Знаки

Кафе называлось "Лыжник" и ничем не отличалось от дюжины таких же кафешек, расположенных по периметру площади.
"Лыжник", однако, был мне по пути. Возвращаясь в гостиницу, я частенько  захаживал туда, чтобы передохнуть и, с наслаждением вытягивая непослушные конечности, умащивался в пластмассовом креслице в предвкушении "Сараевского".
Дошло до того, что хозяин, распознав издали мою прихрамывающую походку, стал радостно приветствовать меня, спеша навстречу с запотевшим бокалом пива на подносе. Дело было в июне.

Местный народ казался мне исключительно работящим и практичным.
Как бы рано я ни просыпался, а на соседней стройке уже кипела работа. В прохладной утренней тиши деловито постукивали мастерки в чьих-то руках, плавно скользили стрелы неведомо кем управляемых кранов. 
Зато часов с двух-трёх пополудни, когда наступала жара, вся эта "невидимая" братия обреталась в многочисленных питейных заведениях (открывшихся здесь ещё с времён олимпиады), растягивая один единственный  бокал на весь вечер под пачку сигарет и разговоры.
О чём можно было говорить, что обсуждать, горячо жестикулируя и беспрестанно закуривая, мне тогда было непонятно. 
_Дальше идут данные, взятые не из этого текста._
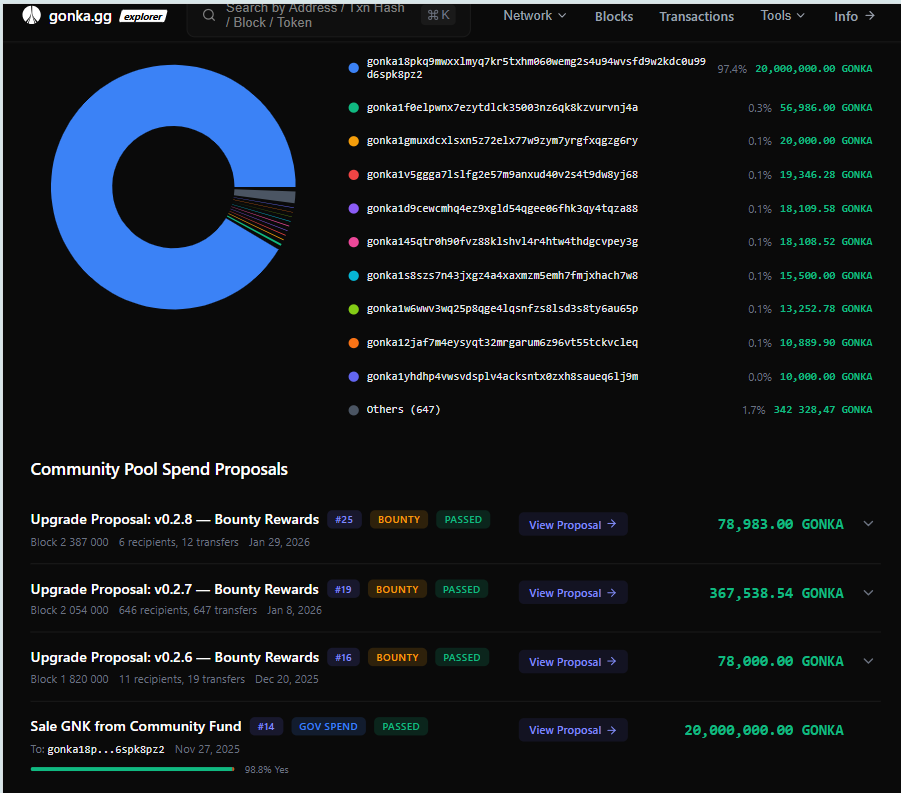Go to the Blocks page
This screenshot has width=901, height=793.
coord(613,16)
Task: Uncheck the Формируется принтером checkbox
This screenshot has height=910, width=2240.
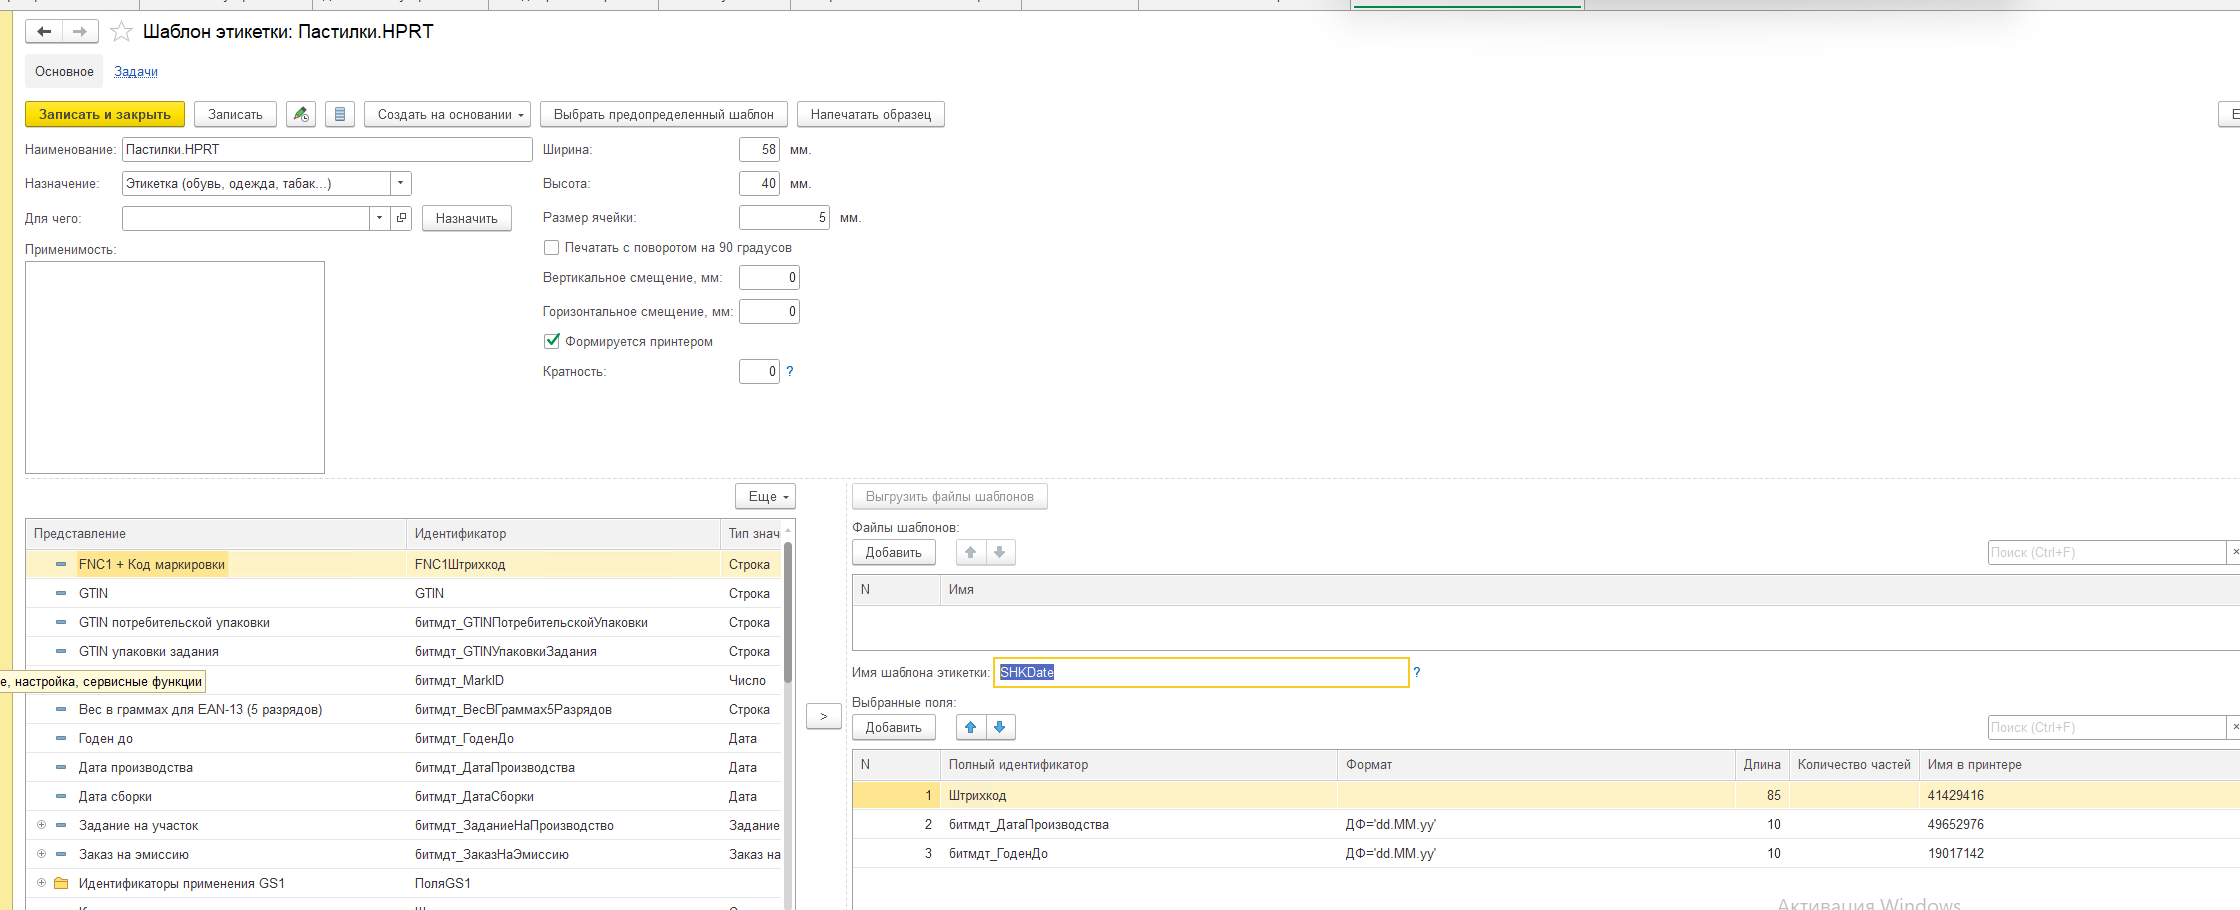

Местечко Илиджа представляло собой обширнейший природный парк, в одном из укромных уголков которого прятался мой отель. Сумрачные коридоры гостиницы, убранные в тёмно-зёлёный шёлк и коньячный дуб, казались сошедшими со страниц  Стивена Кинга. Массивные шторы на окнах, скрывавшие за собой таинственные чащи,чёрный кафель ванной комнаты рождали тревожные предчувствия. Поэтому, чтобы не оставаться в номере, я вечерами спускался в холл, где просиживал допоздна, наблюдая из его зазеркалья  неуёмные празднества аборигенов. Дешёвый бренди, купленный по дороге на соседнем рынке, снимал напряжение.
 
Публика в отеле подобралась иностранная, в основном, пенсионного возраста; русских среди них не было.
Я добросовестно со всеми раскланивался, получая в ответ дежурные улыбки. Никто не лез ко мне с дурацкими разговорами. Всем на всех было наплевать, нужно было лишь соблюдать внешние приличия.
Меня это вполне устраивало.

*
Сидя в глубоком кресле, я старательно делал вид, что изучаю местный таблоид, не понимая в нём ни бельмеса. Во флаконе ещё плескалось, но настороженный взгляд портье настойчиво сигнализировал, что пора завязывать. Собрав волю в кулак, я с сожалением высвободился из объятий полюбившего меня взасос кресла, и переместился в услужливо подогнанный лифт.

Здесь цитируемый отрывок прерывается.